▶ PROBLEM TO SOLVE
Count the lines in the rows below that contain the string "picture", and reply with that number alone.

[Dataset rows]

::::

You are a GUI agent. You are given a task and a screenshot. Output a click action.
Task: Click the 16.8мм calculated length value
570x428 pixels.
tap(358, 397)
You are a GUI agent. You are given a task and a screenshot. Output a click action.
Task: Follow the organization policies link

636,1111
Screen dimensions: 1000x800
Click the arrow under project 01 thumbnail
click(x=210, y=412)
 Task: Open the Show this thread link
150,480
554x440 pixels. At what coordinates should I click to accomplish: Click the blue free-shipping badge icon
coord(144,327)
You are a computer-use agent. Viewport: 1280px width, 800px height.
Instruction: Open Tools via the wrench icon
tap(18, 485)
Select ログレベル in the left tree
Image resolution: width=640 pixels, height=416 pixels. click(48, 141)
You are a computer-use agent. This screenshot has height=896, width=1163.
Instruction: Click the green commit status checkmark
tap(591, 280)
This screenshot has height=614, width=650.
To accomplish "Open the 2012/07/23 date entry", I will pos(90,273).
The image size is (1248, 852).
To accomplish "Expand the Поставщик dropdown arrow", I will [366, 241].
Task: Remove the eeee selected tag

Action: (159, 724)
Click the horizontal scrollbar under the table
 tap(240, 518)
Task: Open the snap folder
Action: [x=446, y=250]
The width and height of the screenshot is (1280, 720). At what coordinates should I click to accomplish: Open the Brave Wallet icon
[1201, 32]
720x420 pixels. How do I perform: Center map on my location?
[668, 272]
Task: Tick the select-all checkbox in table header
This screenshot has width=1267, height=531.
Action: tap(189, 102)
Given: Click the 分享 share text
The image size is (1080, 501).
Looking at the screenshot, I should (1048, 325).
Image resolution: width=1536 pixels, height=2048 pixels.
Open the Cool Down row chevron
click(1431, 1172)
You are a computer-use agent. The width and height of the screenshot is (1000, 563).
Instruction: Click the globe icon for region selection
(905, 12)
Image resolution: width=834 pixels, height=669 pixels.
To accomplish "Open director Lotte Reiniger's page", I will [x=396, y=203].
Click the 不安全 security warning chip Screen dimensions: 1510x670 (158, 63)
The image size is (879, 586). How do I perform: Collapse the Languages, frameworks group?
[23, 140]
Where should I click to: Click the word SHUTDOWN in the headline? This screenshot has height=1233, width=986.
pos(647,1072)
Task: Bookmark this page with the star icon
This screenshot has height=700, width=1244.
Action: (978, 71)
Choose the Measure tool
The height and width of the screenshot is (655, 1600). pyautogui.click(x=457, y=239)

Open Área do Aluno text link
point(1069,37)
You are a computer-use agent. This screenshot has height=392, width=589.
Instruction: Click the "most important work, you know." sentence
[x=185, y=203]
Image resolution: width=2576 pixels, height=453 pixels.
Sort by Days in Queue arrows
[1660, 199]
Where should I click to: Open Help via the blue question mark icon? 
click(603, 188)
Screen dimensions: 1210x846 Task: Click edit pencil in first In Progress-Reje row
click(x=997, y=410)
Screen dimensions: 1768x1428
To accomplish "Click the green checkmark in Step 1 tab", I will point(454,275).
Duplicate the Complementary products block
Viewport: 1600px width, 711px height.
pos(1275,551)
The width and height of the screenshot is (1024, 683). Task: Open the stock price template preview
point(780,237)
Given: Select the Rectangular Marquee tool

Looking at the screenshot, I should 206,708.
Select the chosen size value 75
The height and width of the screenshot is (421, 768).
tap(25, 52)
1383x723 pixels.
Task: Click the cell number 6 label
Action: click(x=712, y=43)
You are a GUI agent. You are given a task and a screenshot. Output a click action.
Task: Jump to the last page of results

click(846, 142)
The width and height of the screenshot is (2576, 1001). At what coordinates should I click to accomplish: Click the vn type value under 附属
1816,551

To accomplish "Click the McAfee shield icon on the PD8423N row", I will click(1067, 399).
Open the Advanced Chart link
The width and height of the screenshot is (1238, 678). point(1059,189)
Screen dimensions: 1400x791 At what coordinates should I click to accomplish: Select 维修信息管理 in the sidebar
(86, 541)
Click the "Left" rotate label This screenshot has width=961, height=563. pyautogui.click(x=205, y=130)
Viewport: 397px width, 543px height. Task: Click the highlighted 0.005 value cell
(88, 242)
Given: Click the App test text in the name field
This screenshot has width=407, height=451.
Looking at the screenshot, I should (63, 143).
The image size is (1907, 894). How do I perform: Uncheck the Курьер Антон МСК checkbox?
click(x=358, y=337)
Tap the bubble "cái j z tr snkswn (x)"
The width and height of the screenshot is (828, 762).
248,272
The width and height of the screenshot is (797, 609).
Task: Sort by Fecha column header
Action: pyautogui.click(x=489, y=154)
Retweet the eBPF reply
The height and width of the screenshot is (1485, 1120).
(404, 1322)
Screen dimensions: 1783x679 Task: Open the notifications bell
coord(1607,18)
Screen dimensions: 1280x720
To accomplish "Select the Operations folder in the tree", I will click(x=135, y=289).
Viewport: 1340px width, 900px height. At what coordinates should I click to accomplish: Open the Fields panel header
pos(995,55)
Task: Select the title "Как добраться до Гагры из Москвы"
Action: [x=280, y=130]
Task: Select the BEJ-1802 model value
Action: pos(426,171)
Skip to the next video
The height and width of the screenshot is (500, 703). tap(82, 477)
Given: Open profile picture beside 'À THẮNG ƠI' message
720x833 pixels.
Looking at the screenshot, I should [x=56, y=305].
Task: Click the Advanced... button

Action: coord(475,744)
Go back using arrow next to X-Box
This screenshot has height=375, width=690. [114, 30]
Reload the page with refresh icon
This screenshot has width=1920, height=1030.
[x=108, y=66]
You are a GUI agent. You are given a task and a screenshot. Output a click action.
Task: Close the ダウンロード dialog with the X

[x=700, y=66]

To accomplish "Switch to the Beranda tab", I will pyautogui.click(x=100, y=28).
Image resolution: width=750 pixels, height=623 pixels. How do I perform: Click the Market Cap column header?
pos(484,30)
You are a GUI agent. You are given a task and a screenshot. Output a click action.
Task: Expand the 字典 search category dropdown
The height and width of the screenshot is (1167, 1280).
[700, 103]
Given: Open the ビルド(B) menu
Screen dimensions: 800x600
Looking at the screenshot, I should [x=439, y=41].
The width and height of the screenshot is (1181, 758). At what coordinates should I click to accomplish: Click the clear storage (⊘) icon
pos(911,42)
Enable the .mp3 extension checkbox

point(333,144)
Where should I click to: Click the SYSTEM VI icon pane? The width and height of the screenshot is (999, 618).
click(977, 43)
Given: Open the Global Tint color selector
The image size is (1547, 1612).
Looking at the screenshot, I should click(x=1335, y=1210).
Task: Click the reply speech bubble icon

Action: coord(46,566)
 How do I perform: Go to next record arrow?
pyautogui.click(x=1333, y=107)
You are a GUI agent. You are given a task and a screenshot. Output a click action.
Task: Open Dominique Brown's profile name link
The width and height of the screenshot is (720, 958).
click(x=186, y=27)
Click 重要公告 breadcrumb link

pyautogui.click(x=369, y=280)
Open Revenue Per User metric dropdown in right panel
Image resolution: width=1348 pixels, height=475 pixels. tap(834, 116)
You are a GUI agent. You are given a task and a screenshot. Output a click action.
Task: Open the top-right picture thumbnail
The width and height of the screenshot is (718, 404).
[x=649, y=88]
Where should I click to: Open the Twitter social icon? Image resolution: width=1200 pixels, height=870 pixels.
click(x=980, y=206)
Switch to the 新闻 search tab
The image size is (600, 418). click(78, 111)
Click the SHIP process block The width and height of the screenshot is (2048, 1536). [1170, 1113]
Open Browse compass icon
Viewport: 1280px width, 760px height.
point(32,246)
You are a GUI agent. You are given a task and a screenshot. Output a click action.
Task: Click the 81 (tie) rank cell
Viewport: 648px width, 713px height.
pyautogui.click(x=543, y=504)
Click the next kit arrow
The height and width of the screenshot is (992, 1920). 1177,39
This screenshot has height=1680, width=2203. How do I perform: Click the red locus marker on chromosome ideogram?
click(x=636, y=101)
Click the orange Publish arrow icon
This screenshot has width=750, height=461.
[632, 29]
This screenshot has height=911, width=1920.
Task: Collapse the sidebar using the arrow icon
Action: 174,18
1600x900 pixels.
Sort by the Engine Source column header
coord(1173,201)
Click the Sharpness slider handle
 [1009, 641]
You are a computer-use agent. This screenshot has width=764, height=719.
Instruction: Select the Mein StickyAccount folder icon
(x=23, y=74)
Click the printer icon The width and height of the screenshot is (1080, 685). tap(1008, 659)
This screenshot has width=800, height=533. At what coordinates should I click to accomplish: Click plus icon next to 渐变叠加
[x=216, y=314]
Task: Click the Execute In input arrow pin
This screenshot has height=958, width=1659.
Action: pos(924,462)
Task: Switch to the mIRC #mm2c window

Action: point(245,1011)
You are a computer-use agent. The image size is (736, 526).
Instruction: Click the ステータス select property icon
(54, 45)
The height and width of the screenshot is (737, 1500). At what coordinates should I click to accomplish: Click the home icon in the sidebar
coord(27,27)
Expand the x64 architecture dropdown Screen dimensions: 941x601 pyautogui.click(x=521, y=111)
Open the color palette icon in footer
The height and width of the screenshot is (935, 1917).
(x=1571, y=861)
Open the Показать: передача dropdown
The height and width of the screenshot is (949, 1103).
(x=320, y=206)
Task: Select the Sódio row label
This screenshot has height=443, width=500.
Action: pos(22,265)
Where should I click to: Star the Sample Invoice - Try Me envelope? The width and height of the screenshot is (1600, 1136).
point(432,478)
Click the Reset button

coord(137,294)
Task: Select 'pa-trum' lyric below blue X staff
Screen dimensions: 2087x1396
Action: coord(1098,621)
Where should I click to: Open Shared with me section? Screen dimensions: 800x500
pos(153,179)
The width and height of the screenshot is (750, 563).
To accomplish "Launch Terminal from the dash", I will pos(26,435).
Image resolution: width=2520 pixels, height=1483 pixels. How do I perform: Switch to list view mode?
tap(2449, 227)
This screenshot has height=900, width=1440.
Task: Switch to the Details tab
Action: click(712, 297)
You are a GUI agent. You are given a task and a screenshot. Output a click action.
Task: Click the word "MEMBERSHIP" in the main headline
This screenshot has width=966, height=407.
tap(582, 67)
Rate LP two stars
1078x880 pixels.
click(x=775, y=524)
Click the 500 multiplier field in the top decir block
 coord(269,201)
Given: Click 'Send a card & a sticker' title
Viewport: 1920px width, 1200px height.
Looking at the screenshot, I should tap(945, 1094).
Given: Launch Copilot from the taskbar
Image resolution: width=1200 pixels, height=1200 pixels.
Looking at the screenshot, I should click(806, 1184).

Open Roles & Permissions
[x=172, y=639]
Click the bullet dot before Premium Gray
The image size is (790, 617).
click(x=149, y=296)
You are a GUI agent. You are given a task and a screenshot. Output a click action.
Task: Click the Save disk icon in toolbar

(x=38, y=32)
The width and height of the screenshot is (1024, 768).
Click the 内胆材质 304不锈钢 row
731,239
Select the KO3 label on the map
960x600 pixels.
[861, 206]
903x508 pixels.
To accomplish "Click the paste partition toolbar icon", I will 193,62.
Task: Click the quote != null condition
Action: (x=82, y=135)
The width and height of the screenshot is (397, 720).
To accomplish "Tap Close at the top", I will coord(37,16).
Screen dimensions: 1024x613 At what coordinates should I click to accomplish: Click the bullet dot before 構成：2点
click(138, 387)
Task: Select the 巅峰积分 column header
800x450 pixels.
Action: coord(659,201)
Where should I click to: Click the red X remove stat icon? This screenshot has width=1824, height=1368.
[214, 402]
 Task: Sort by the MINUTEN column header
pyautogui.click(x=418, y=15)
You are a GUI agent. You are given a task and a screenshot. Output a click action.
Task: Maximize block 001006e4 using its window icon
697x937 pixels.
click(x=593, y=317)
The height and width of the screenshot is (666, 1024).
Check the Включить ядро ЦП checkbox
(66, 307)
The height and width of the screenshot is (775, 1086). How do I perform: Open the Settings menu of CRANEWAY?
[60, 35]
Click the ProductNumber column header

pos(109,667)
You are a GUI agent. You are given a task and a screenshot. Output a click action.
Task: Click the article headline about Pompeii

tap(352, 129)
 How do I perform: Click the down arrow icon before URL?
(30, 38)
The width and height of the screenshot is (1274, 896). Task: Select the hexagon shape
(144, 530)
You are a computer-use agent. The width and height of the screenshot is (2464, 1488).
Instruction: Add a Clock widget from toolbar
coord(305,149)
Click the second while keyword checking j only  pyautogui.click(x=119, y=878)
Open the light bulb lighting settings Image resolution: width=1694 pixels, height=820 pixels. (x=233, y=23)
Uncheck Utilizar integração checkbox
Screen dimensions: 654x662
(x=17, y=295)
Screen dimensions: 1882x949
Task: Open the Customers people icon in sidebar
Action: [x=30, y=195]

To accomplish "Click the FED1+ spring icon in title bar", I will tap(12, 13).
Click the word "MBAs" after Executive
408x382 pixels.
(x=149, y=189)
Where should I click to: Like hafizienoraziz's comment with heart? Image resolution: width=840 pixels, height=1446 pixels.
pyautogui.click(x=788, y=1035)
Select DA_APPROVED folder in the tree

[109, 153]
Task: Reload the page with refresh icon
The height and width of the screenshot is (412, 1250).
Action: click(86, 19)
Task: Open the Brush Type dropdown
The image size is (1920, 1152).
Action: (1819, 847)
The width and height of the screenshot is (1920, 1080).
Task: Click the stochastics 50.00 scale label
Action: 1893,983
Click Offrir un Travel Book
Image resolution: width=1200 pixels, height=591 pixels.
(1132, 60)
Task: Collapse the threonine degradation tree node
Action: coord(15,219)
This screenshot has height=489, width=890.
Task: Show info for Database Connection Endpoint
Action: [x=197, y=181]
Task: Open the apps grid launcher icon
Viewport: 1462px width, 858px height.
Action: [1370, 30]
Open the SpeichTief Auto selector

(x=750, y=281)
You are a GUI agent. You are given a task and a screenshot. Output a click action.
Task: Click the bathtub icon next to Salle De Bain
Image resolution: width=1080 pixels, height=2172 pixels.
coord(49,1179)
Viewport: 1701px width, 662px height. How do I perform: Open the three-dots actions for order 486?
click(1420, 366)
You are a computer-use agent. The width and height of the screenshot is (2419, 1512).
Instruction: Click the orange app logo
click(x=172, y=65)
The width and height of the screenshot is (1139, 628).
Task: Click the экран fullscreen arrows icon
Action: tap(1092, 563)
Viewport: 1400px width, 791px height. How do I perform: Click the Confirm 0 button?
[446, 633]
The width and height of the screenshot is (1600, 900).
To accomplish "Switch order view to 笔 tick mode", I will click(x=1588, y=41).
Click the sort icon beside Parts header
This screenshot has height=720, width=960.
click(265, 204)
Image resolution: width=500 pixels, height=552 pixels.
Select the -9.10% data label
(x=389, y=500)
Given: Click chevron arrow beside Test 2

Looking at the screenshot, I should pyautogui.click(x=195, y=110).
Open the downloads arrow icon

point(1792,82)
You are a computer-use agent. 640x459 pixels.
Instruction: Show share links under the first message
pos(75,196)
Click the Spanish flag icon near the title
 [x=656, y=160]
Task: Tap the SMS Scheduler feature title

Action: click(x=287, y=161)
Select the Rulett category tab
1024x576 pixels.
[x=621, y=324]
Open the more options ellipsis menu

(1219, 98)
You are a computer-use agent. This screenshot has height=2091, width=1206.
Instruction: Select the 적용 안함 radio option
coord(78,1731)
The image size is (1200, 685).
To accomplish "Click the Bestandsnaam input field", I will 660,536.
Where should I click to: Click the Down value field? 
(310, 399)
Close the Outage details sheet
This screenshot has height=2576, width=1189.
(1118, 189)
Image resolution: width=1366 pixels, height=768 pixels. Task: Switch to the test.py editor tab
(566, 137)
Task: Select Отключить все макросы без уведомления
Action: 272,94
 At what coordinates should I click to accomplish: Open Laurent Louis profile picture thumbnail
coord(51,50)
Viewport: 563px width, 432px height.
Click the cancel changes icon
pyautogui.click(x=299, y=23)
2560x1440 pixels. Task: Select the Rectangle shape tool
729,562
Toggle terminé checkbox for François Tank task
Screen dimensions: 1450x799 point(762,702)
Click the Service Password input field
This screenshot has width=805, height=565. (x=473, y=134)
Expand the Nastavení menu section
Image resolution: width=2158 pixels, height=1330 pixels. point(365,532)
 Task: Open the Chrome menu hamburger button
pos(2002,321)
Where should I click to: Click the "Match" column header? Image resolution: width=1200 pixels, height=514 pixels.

::::

▶ RESULT BELOW
3